The vast majority of cell biology research is conducted in cell culture media with viscosities close to that of water. “In our work, we define for the first time how cells detect and respond to the physiologically relevant levels of fluid viscosity in which they are commonly found in the body of healthy and sick patients,” explains study coordinator, Dr. Konstantopoulos. “The definition of the molecular mechanism used by cells to adapt to changes in the viscosity of the medium was a tour de force in which we had to change our preconceived idea of which cellular elements are the first to respond to this type of mechanical stimulus.”
The great coordination between the structural elements of the cells -their actin and myosin cytoskeleton- with the mechanisms of ion transport and water that regulate cell volume marks a major breakthrough in our understanding of cell mechanobiology.

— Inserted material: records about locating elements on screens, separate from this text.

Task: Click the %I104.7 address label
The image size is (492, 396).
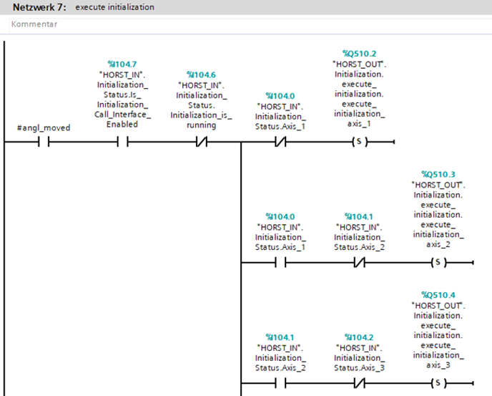Action: (122, 64)
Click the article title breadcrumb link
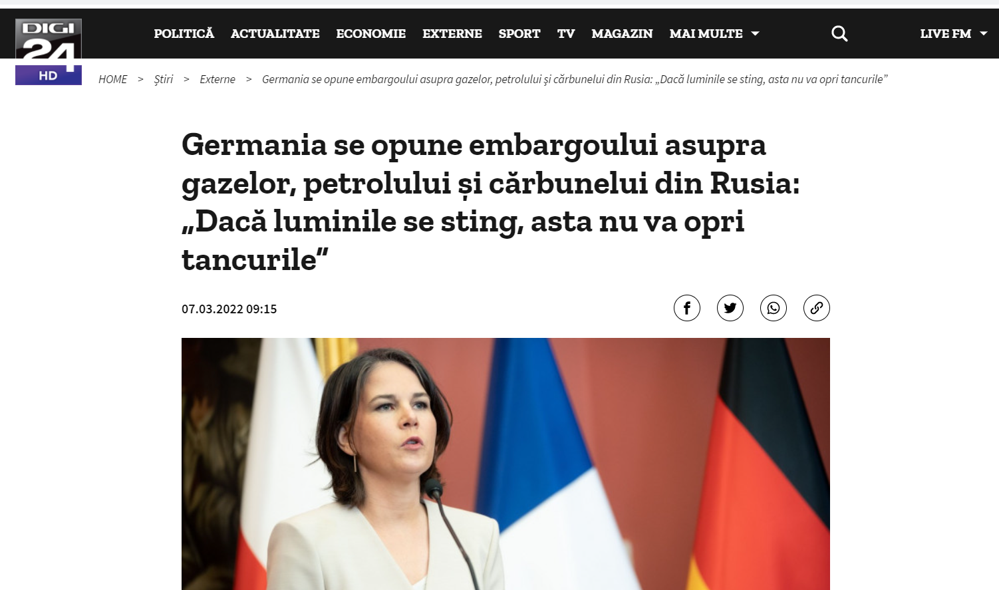The image size is (999, 590). pos(575,79)
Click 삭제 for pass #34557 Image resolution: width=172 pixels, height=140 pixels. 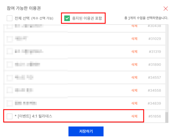(134, 77)

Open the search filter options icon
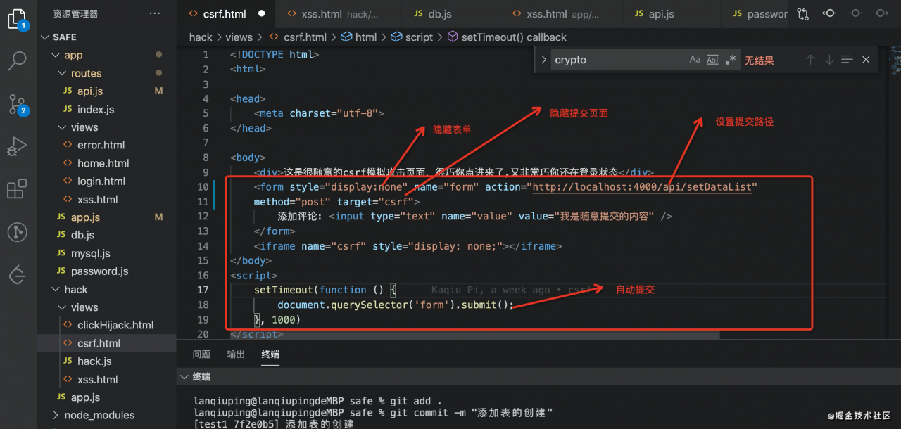847,59
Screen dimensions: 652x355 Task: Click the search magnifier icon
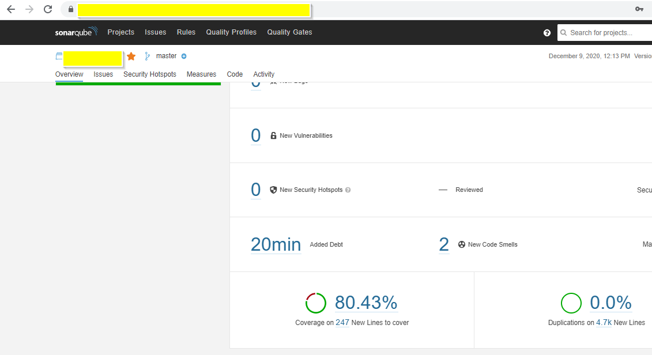563,33
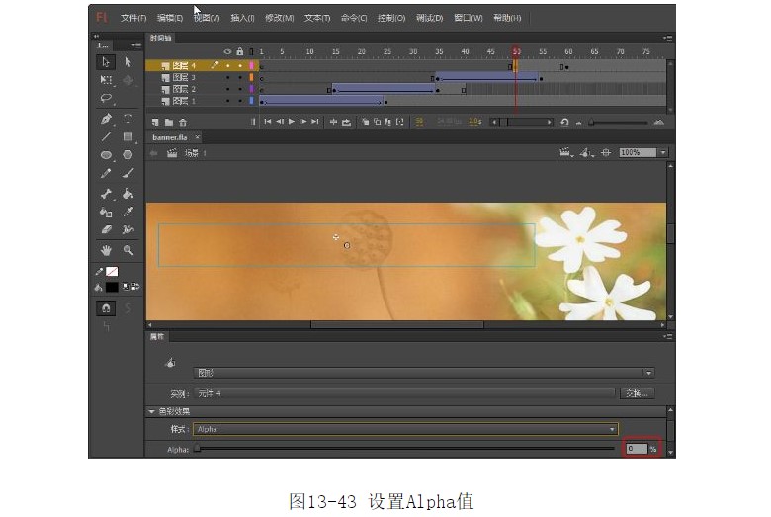Viewport: 771px width, 517px height.
Task: Toggle lock all layers padlock icon
Action: coord(239,51)
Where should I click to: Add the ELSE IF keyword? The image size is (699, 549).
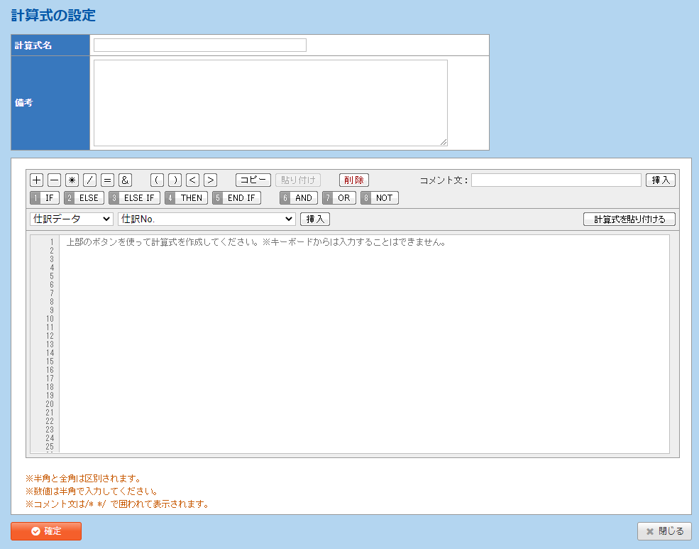(x=134, y=198)
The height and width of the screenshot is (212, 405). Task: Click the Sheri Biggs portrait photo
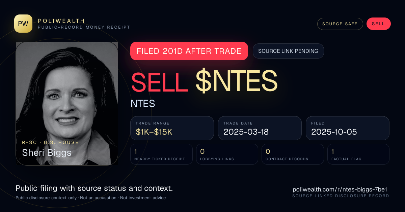67,104
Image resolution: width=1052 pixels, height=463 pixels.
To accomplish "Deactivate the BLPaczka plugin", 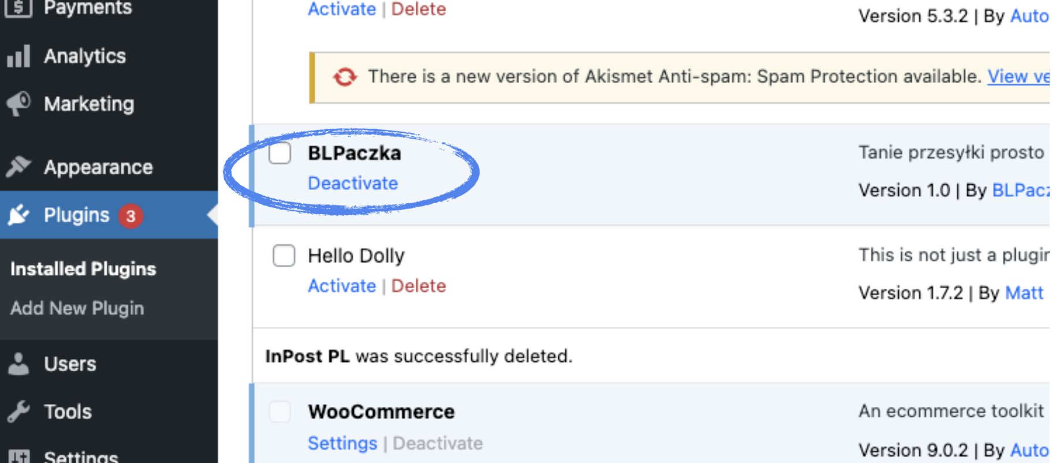I will click(353, 183).
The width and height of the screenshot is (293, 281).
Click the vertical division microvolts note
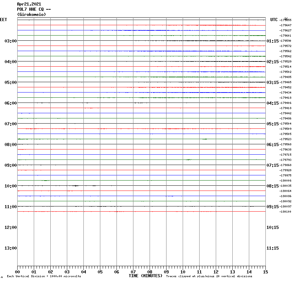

Dr. Valverde explains the major breakthrough represented by demonstrating that cancer cells have the ability to form memory in response to pre-exposure/pre-conditioning in high viscosities, and highlights the importance of teamwork. “Our papers are also a good example of the need for multidisciplinary collaboration -bioengineers, geneticists, theoretical biophysicists, cell biologists and physiologists- each with a different but complementary approach, which allows us to seek answers to complex problems,” he concludes.
What’s next? Implications for drug development
It will be very informative to examine how primary tumours and cancer cells that spread from primary tumours respond to local changes in the viscosity of extracellular fluid found in the body during disease progression and during invasion into the tissue microenvironment. The development and optimization of biosensors that allow real-time measurement of extracellular fluid viscosity along with imaging of cancer cells in live animals will be crucial to address this point. “At this stage, we cannot propose a specific molecular intervention to combat cancer metastasis, but we believe that the molecules and pathway we identified in our study can be used as pharmacological targets for possible cancer therapies,” Valverde explains.